IE8, Safari, iPhone All Fall At Pwn2Own Contest

Posted by timothy on from the sucks-to-be-everyone dept.

SpuriousLogic writes "The annual Pwn2Own contest at CanSecWest is underway, and on the first day Web browsers fell to attack. Internet Explorer 8 and Firefox 3.6.2 on 64-bit Windows 7 and Safari on OS X all were forced to run exploit code. To add insult to injury, an iPhone was cracked and the SMS database lifted from it." Updated 22:40 GMT by timothy: CWmike adds this interesting bit: "The only researcher to three-peat at the Pwn2Own hacking contest said on Thursday that security is such a 'broken record' that he won't hand over 20 vulnerabilities he's found in Apple's, Adobe's and Microsoft's software. Instead Charlie Miller will show the vendors how to find the bugs themselves."

3 of 223 comments (clear)

  1. Title misleading? by Anonymous Coward · · Score: 5, Insightful

    Title misleading maybe... just a bit?
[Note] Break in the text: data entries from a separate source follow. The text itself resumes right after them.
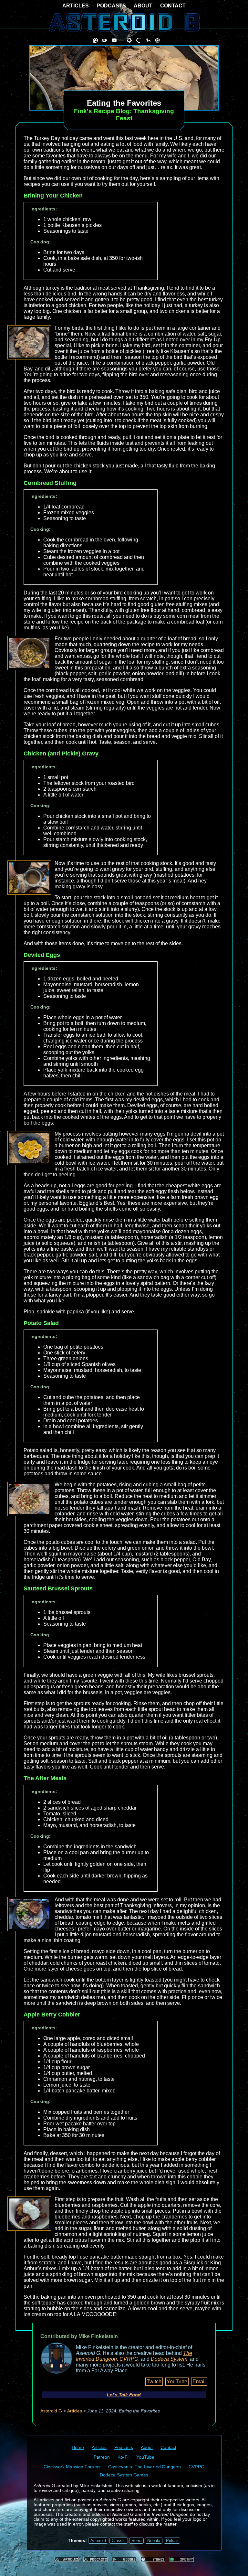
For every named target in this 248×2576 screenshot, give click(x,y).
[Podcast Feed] (95, 2559)
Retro (136, 2540)
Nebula (153, 2540)
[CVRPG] (148, 40)
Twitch (154, 2381)
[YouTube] (114, 40)
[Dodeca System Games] (157, 40)
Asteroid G (51, 2411)
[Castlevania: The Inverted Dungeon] (138, 40)
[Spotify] (182, 2559)
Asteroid (98, 2540)
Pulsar (172, 2540)
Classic (119, 2540)
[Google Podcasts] (124, 2559)
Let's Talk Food (124, 2394)
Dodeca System (169, 2359)
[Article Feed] (67, 2559)
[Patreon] (95, 40)
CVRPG (128, 2359)
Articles (74, 2411)
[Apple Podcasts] (153, 2559)
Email (199, 2381)
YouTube (177, 2381)
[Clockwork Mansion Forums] (129, 40)
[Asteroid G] (124, 22)
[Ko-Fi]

Firefox got owned as well.

  2. Well ... by WrongSizeGlass · · Score: 5, Insightful

    ... these guys (and gals?) all know what they are going to try before they ever get to this contest. It's not like they discover all these vulnerabilities during some epiphany once they arrive.

    On the other hand, these security holes are real and need to be addressed by anyone and everyone that was shamed (this means MS, Apple, Mozilla, everyone) pronto!

  3. Misleading; no credibility by carlhaagen · · Score: 5, Insightful

    The exploits were of course not found in the 5, 10 or 15 minutes advertised. They were all worked on for weeks, and even months, and were well-tested and prepared before being executed at the contest like a rehearsed stage play. Also worth to note is that the reason behind "Chrome only browser that withstood security breach" was that NO ONE TESTED CHROME AT ALL. I give this particular "Pwn2Own" show no credibility what so ever because of these details.